Recently, domestic artificial intelligence company Zhupu AI announced a major move, officially open sourcing its self-developed video generation model CogVideoX to developers worldwide. This move aims to further promote the rapid development of video generation technology and expand its application boundaries in the commercial and creative fields. With its cutting-edge large-scale model technology architecture, CogVideoX not only meets the needs of high-end commercial applications but also achieves significant breakthroughs in performance optimization.


Outstanding performance of the open-source version, unlimited creativity with a single card

It is worth noting that the open-source CogVideoX-2B version demonstrated extraordinary performance optimization capabilities. Under FP-16 precision, the model only requires 18GB of VRAM for inference and 40GB of VRAM for fine-tuning. This means that a single NVIDIA RTX 4090 graphics card can easily complete the inference task, and the fine-tuning work can be efficiently done on a single NVIDIA A6000 graphics card. This major breakthrough greatly reduces the technical threshold, enabling more developers and small businesses to easily get started and participate in the innovation and application of video generation technology.


Empowered by 3D VAE, reshaping the benchmark of video generation quality

The core competitiveness of the CogVideoX model lies in its use of 3D Variational Autoencoder (3D VAE) technology. This technology compresses the spatial and temporal dimensions of videos through innovative 3D convolution, achieving unprecedented high compression ratio and excellent reconstruction quality. The model's architecture design is ingenious, including an encoder, a decoder, and a latent space regularizer, which ensures the causal logic of information processing through temporal causal convolution and guarantees the coherence and rationality of the generated video content. In addition, the model integrates expert Transformer technology, which can deeply analyze the encoded video data and combine it with textual input to create high-quality and story-rich video content.
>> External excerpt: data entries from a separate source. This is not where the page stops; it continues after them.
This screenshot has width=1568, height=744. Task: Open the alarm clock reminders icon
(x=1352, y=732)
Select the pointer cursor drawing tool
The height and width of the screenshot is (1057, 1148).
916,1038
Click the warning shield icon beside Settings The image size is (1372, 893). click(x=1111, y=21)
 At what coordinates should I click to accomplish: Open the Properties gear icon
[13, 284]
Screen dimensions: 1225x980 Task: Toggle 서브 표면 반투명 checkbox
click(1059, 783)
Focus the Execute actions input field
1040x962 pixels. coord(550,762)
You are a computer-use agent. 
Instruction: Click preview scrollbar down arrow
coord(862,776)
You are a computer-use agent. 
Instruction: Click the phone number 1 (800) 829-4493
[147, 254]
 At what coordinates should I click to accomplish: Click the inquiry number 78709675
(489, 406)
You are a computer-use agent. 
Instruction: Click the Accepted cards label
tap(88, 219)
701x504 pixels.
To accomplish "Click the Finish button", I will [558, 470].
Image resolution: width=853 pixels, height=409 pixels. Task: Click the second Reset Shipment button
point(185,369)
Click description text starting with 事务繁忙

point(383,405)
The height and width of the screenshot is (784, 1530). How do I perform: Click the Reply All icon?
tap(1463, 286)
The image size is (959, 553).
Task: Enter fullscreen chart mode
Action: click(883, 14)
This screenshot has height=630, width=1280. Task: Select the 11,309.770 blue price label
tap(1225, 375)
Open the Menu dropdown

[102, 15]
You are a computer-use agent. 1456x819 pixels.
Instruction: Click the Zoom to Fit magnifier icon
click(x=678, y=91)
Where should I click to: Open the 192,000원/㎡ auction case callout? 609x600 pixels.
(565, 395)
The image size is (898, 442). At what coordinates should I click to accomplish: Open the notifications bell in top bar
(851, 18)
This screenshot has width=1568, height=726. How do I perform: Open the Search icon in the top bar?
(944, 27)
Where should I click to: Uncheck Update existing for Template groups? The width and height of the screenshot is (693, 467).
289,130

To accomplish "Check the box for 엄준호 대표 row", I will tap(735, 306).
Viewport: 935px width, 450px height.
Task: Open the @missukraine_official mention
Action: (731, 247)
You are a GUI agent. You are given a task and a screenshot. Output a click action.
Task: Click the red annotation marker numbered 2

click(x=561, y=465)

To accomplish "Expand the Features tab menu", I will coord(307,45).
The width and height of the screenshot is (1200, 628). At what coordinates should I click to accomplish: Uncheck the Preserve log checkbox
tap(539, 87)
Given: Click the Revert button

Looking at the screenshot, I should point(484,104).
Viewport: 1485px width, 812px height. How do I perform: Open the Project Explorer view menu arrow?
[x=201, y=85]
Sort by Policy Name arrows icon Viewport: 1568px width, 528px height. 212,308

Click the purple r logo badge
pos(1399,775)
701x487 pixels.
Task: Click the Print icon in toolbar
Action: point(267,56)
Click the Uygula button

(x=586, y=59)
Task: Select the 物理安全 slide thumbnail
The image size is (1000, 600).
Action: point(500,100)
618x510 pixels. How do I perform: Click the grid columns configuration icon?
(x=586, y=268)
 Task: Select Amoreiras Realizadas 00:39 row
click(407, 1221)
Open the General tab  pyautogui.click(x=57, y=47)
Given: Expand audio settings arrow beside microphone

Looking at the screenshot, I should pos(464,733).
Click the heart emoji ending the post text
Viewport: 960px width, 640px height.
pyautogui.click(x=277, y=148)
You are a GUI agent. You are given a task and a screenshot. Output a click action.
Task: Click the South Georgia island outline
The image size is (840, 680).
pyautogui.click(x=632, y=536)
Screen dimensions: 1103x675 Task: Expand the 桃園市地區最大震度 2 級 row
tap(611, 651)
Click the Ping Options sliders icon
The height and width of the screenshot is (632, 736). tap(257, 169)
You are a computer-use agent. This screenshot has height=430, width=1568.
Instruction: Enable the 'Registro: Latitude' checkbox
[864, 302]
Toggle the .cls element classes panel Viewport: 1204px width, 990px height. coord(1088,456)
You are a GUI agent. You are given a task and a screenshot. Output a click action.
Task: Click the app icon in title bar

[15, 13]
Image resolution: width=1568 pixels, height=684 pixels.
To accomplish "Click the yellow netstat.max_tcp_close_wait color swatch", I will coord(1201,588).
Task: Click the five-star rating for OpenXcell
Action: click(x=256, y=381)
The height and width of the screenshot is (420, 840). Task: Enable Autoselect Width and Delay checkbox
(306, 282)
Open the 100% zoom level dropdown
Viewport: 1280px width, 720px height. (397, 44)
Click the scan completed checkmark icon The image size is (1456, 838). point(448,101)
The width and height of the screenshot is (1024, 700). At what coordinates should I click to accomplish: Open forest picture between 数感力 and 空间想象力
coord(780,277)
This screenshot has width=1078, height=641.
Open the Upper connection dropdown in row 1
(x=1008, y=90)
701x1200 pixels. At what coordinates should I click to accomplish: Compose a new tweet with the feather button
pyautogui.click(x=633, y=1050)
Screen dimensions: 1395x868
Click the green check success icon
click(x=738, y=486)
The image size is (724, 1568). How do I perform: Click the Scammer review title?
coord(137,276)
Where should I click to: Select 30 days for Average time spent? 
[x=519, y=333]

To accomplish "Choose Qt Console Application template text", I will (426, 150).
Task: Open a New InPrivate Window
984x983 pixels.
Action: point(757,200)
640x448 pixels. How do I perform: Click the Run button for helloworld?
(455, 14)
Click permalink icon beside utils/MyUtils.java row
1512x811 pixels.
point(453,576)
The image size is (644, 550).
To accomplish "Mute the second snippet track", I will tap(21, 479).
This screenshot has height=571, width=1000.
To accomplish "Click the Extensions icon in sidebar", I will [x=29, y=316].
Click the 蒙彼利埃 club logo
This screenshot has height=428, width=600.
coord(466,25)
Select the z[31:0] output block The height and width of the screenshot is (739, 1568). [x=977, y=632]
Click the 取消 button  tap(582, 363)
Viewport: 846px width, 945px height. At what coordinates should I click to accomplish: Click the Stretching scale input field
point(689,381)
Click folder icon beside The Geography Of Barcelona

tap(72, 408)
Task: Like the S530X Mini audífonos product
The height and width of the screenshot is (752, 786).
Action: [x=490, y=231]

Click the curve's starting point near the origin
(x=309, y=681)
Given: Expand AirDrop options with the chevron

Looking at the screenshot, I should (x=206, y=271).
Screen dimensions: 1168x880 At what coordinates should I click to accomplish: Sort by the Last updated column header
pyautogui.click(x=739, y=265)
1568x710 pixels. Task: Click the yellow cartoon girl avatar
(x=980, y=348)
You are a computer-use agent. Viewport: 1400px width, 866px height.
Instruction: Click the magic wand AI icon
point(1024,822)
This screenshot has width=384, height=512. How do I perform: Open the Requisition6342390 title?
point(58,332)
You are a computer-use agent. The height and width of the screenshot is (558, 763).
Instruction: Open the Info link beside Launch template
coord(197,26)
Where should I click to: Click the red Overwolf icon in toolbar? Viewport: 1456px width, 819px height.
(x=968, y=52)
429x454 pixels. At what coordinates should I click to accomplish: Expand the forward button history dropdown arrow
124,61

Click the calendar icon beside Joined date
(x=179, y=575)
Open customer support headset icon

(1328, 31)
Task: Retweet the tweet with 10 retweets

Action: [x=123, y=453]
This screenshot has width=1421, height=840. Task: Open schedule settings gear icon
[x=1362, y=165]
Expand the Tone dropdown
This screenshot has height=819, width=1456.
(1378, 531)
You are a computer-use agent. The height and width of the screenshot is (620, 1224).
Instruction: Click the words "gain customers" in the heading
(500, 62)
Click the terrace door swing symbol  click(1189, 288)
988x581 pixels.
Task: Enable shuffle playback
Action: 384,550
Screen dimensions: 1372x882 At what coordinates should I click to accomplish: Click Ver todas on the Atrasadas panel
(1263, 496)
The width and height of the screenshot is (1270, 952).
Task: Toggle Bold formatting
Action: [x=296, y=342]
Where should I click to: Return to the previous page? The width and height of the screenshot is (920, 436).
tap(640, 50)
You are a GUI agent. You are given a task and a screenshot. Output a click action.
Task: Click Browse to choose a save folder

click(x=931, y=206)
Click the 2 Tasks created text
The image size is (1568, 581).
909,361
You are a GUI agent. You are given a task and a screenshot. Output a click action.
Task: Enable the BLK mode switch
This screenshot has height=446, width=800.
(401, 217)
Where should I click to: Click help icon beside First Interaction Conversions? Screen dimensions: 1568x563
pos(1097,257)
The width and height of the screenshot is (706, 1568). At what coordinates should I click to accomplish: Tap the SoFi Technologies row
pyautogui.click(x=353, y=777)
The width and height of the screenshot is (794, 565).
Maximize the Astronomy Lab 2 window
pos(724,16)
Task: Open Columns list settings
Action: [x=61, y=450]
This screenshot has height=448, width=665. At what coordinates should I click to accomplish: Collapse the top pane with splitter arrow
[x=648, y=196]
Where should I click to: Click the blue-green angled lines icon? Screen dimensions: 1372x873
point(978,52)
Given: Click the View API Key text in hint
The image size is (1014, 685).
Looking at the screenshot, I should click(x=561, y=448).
High-quality data-driven approach to solve video generation pain points

In order to train a high-performance CogVideoX model, Zhupu AI has invested a lot of resources in developing an efficient method for selecting high-quality video data. This method effectively eliminates low-quality videos with excessive editing and incoherent motion, ensuring the high standards and purity of the training data. At the same time, the team has innovatively built a pipeline for generating video captions from image captions, cleverly solving the problem of video data lacking detailed textual descriptions and providing a richer and multidimensional source of information for model learning.

Leading performance evaluation, continuous exploration in the future

CogVideoX has demonstrated outstanding performance in multiple key performance evaluation metrics, especially in human motion capture, scene reconstruction, and dynamicity, winning wide recognition in the industry. Meanwhile, Zhupu AI has also introduced evaluation tools focusing on video dynamic characteristics, further refining the evaluation dimensions of the model.